Guatemala: ex-officers arrested in ‘disappearances’

Prosecutors in Guatemala on Jan. 6 announced the arrest of 14 former military and government officials for alleged crimes against humanity committed during the country's 1960-1996 civil war. Among the detained is Benedicto Lucas García, chief of the army High Command under the rule of his late brother, ex-dictator Fernando Romeo Lucas García, between 1978 and 1982. Also detained were retired Gen. Francisco Luis Gordillo, who helped bring José Efrain Rios Montt to power in the coup that toppled Lucas García in 1982, and Byron Barrientos, who was interior minister during the 2000-2004 presidency of Alfonso Portillo. "The cases that we have documented were [attacks] against the non-combatant civilian population including children," the country's chief proscutor Thelma Aldana said, asserting that they were among "the largest forced disappearances in Latin America."
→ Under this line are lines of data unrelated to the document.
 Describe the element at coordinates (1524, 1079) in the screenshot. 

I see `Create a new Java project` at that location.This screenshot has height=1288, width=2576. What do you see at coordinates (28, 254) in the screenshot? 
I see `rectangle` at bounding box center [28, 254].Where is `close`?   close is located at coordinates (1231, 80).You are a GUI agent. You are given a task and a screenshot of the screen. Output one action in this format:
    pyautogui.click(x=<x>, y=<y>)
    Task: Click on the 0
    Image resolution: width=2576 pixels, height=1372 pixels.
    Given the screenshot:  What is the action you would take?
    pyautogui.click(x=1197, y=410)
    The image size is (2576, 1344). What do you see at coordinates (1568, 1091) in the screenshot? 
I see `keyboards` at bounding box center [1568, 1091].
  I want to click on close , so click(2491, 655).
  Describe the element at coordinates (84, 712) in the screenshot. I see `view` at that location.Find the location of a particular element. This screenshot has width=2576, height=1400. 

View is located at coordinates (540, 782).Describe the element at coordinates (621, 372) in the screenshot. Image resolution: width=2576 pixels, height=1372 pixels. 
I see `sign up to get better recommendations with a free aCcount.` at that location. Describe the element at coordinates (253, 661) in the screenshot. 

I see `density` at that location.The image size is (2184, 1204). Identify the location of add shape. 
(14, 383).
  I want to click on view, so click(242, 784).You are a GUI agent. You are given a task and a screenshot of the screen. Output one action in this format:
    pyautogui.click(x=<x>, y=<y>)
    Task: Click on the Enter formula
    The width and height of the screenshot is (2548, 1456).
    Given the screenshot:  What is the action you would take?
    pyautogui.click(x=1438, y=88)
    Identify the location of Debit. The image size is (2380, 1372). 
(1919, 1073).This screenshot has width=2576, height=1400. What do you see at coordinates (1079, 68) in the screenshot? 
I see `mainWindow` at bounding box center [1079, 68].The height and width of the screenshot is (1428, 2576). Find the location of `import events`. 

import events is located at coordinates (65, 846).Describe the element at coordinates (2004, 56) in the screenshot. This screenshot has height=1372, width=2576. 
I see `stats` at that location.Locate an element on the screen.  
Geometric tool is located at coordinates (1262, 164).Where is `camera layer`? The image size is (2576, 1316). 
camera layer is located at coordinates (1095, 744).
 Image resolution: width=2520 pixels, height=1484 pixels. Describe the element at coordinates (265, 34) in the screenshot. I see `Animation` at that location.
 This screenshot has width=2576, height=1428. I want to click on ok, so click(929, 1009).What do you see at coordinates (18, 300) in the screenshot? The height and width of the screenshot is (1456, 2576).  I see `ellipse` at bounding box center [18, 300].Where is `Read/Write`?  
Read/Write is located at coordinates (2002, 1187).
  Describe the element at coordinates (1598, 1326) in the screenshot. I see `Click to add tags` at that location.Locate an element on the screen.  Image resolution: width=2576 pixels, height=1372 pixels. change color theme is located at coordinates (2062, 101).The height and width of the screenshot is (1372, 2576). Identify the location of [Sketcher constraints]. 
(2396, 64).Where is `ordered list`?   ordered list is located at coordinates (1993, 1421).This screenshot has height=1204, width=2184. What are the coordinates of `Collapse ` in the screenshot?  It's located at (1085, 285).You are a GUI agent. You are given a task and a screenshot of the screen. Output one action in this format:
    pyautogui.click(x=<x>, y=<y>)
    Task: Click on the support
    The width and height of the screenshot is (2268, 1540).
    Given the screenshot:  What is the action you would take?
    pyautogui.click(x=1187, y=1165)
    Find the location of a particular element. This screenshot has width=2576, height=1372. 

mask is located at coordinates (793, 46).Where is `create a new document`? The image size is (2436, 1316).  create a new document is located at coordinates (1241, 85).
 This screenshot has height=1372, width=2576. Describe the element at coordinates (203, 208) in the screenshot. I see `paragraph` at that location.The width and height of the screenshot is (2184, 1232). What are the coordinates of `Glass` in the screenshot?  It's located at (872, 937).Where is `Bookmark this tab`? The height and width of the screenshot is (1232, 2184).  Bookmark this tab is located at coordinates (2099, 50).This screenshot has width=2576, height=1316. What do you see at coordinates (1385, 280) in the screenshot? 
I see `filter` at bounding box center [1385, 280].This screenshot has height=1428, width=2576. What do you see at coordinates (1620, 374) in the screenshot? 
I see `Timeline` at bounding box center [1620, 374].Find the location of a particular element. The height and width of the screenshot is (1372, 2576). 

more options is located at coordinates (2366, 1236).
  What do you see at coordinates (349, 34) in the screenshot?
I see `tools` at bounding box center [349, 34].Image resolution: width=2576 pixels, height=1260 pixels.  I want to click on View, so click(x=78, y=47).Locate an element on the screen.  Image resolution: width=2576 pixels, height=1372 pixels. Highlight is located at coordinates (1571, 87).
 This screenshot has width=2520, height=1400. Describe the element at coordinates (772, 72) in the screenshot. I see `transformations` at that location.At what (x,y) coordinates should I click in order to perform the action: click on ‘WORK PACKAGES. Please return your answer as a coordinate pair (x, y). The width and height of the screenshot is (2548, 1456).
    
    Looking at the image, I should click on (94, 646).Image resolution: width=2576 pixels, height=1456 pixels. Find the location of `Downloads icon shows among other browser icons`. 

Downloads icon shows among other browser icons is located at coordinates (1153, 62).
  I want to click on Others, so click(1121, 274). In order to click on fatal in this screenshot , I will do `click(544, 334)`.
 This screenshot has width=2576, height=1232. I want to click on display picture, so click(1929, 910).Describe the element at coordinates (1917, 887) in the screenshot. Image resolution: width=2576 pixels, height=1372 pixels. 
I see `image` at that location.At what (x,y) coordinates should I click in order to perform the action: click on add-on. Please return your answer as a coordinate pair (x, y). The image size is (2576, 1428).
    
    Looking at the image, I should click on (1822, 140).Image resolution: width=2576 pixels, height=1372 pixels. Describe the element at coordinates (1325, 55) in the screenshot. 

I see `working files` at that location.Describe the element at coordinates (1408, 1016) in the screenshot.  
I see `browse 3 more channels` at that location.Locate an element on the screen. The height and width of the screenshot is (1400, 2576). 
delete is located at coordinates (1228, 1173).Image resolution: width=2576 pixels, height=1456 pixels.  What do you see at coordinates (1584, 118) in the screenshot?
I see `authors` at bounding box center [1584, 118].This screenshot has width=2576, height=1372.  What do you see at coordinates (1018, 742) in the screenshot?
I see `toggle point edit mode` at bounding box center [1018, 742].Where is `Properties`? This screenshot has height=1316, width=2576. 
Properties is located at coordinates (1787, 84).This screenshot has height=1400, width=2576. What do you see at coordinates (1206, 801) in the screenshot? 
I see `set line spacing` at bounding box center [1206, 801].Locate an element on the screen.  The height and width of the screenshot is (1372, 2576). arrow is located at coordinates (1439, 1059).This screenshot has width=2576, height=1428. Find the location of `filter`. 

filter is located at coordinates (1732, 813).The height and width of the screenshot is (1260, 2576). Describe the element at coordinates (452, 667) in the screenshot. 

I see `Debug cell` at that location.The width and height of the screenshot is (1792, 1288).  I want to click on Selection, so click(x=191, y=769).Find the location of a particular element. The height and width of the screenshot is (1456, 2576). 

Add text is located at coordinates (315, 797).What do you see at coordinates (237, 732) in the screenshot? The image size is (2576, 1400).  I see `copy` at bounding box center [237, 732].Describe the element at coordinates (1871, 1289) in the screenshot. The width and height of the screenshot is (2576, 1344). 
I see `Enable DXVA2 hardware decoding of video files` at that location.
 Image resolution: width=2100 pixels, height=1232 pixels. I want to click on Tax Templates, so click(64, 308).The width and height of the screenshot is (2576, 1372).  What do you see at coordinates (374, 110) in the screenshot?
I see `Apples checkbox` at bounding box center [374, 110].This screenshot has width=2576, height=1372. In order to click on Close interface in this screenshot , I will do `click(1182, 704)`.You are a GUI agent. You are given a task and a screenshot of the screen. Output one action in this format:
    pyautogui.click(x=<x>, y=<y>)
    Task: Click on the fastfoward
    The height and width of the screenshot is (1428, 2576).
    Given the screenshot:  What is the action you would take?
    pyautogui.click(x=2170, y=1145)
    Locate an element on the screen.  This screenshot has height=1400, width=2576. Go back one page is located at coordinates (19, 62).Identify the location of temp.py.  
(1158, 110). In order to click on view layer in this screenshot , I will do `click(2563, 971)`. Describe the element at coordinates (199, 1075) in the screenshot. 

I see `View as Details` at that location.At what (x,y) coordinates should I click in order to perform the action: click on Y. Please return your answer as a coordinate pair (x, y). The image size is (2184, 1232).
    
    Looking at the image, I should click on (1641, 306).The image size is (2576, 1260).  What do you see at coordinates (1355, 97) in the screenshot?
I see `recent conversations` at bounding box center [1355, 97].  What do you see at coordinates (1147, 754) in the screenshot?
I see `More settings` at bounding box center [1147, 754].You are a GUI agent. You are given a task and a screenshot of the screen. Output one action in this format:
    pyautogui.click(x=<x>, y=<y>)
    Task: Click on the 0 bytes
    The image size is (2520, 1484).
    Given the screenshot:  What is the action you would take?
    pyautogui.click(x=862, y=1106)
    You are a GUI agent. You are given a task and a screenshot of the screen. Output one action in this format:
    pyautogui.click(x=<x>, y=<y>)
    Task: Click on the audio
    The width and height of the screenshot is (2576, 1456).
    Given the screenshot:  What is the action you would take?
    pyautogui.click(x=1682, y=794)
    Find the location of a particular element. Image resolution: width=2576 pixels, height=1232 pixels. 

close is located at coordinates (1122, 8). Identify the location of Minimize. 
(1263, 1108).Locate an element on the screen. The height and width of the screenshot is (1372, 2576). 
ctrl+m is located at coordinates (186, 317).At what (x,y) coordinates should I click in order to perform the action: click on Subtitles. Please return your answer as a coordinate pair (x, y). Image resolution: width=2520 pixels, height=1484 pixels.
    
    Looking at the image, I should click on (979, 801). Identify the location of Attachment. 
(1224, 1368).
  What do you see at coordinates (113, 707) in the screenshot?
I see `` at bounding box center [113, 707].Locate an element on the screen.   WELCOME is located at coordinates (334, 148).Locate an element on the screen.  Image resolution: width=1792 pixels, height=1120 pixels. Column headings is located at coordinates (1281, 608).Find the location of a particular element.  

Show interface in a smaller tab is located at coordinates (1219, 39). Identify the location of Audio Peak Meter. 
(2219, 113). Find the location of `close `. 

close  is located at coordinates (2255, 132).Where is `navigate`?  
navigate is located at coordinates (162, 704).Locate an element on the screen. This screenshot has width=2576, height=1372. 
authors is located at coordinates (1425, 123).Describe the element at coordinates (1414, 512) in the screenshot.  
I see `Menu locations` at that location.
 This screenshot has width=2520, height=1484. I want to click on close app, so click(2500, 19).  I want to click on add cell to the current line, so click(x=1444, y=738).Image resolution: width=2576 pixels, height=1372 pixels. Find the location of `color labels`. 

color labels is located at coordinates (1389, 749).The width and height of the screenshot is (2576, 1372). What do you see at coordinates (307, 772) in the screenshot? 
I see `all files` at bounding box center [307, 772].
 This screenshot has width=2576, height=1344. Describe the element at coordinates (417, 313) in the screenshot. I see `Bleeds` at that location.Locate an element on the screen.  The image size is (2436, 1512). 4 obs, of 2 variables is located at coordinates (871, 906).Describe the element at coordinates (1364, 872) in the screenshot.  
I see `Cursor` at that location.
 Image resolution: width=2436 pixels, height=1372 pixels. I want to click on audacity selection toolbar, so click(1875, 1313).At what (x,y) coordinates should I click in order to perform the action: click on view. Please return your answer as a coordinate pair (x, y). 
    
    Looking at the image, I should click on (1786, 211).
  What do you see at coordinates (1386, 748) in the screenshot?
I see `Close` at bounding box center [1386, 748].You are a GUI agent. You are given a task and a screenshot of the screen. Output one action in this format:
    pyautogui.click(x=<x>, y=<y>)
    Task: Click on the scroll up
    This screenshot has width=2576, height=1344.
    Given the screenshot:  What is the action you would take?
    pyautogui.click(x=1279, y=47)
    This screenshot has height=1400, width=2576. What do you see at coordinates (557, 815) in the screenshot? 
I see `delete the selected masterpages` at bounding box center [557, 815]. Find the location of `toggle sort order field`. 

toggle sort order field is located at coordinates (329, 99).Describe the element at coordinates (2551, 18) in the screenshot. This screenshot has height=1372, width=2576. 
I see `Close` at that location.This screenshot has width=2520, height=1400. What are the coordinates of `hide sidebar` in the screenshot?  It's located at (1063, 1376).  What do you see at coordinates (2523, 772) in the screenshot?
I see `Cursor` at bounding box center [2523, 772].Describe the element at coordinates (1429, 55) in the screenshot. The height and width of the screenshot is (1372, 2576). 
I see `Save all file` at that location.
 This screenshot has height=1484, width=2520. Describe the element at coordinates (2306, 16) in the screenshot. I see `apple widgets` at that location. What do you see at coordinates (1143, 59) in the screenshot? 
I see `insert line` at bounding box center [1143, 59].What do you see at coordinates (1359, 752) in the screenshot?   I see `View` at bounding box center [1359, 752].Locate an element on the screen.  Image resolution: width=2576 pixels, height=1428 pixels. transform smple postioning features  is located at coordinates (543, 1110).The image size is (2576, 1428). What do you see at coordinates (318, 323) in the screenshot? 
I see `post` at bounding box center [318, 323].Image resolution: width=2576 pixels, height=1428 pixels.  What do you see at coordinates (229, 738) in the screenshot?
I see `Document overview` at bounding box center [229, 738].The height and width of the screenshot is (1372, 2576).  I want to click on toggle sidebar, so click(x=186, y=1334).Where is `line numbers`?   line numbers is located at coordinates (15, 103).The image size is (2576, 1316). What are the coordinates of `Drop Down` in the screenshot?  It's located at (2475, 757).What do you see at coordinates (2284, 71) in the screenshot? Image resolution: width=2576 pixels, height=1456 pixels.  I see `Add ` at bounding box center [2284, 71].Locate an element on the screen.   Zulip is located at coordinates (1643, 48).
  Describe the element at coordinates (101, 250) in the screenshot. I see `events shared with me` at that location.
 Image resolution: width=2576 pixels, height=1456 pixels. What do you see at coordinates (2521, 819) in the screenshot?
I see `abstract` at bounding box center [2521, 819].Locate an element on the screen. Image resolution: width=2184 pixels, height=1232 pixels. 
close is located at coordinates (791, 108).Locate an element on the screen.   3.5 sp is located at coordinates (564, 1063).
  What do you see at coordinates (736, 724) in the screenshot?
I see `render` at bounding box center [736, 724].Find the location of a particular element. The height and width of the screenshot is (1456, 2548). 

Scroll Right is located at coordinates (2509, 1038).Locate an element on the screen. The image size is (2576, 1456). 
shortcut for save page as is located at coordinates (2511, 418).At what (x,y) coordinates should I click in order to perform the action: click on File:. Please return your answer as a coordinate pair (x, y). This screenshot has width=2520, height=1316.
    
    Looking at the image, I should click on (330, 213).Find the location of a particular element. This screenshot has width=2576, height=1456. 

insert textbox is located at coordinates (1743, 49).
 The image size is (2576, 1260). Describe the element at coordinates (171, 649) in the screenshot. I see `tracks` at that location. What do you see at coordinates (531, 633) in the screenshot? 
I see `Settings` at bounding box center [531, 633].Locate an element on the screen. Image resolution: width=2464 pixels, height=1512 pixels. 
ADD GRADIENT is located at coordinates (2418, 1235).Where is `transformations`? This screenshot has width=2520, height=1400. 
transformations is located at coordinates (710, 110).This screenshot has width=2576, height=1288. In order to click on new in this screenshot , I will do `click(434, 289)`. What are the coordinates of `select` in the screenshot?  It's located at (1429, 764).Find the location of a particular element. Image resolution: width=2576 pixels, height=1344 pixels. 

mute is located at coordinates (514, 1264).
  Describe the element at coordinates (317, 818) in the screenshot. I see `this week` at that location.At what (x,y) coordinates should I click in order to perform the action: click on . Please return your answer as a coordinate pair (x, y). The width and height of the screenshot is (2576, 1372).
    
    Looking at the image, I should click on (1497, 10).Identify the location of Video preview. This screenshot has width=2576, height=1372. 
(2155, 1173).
Guatemalan media broadcast images of the former officials in handcuffs, some of them in tears, as they were led away to a military prison. Lucas García is accused of participating in at least 558 "forced disappearances." Other charges against the men include involvement in the 1982 massacre at Plan de Sánchez, Baja Verapaz department, in which soldiers and paramilitary troops tortured, sexually abused and killed local residents. Lucas García struck a defiant tone, telling reporters: "I fought the guerilla face-to-face, arm-against-arm, and not as a coward or a psychopath."

Prosecutors also moved to have the immunity of office lifted for Edgar Justino Ovalle, a member and co-founder of the party of presidnet-elect Jimmy Morales, who is set to be inaugurated next week. As a sitting lawmaker, Ovalle is not subject to criminal prosecution unless fellow legislators vote to remove his immunity. (AP, EFE, La Hora, Guatemala, Jan. 6)

The Lucas García and Rios Montt dictatorships have been accused of genocide agaist Guatemala's Maya indigenous peoples.